We asked AI what it thought about our recent AI Webinar…

Author: BITS Team
Published: 16/03/2026
Reading Time: 5 minutes

We recently ran a webinar focusing on AI adoption called “The AI Reality Check: What It Takes to Get Results in the Real World.” (watch it here), and we were very encouraged by the positive feedback we received from our very much human audience (although these days you can never be sure!). 

But we could not help to wonder, what did the subject of our webinar think of it?

So, we fired up our trusty AI sidekick and provided it with the footage of our webinar, and gave it the following prompt:

Is the provided webinar a fair representation of AI, and what criticisms can you find?

The result? Surprisingly helpful. Slightly spicy. Very “robotically direct.”

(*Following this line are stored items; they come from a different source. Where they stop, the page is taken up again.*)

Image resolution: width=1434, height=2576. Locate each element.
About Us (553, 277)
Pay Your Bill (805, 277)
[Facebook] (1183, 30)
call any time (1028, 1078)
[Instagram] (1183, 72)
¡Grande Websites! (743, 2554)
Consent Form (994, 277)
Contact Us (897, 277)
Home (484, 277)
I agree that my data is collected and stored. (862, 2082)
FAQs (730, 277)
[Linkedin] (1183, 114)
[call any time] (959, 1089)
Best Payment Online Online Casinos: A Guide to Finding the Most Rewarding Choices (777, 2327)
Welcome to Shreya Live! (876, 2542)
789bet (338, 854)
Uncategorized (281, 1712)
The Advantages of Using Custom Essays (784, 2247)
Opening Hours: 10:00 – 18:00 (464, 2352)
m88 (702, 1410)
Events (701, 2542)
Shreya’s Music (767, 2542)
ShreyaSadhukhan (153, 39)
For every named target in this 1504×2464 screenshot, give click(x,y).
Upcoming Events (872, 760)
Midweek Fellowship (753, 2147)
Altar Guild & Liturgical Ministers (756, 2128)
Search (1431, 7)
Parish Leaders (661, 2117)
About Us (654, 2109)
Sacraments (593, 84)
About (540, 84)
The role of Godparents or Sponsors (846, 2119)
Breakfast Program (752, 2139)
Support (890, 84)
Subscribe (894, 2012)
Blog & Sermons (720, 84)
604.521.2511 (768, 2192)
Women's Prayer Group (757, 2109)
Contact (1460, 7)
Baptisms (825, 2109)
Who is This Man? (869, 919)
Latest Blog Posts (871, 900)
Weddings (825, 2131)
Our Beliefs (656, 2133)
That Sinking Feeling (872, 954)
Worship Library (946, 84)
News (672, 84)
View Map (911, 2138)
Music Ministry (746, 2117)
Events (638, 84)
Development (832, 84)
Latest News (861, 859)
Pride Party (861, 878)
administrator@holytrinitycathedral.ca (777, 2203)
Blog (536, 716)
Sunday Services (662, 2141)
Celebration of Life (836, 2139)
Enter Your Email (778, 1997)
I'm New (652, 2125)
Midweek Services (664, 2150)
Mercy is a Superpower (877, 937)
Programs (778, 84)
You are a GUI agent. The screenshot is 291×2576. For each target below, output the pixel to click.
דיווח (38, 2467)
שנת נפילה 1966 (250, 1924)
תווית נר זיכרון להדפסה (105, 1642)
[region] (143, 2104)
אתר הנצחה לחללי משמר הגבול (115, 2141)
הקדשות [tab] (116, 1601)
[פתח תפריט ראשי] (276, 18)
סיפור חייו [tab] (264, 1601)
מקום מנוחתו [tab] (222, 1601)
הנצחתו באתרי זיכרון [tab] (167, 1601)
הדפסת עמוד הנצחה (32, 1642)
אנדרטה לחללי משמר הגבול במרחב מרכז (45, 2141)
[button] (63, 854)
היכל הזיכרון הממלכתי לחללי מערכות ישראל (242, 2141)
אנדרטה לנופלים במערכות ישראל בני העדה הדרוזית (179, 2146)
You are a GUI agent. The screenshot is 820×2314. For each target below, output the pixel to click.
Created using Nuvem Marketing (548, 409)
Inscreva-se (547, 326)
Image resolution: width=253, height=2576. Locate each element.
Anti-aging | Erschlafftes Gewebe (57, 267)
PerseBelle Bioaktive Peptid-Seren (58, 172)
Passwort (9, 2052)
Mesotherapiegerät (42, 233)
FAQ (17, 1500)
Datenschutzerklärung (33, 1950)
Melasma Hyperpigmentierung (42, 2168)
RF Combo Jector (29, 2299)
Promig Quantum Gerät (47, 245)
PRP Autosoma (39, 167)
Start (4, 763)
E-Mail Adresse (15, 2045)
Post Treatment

Here is the feedback we got:

Where the representation is strong (and accurate)

1) AI value ≠ AI adoption

One of the clearest messages in the session is that simply “rolling out AI” doesn’t guarantee results. The webinar repeatedly separates tool adoption (licenses, pilots, new features turned on) from real business value (time saved, cost reduced, risk lowered, service improved).

Examples like shaving minutes off repetitive processes, automating admin-heavy tasks, and focusing on measurable outcomes came through strongly.

Why this is fair:

Across most organisations right now, the biggest predictor of AI success isn’t the sophistication of the model—it’s whether the business has clear processes, usable data, and the change management to make new ways of working stick.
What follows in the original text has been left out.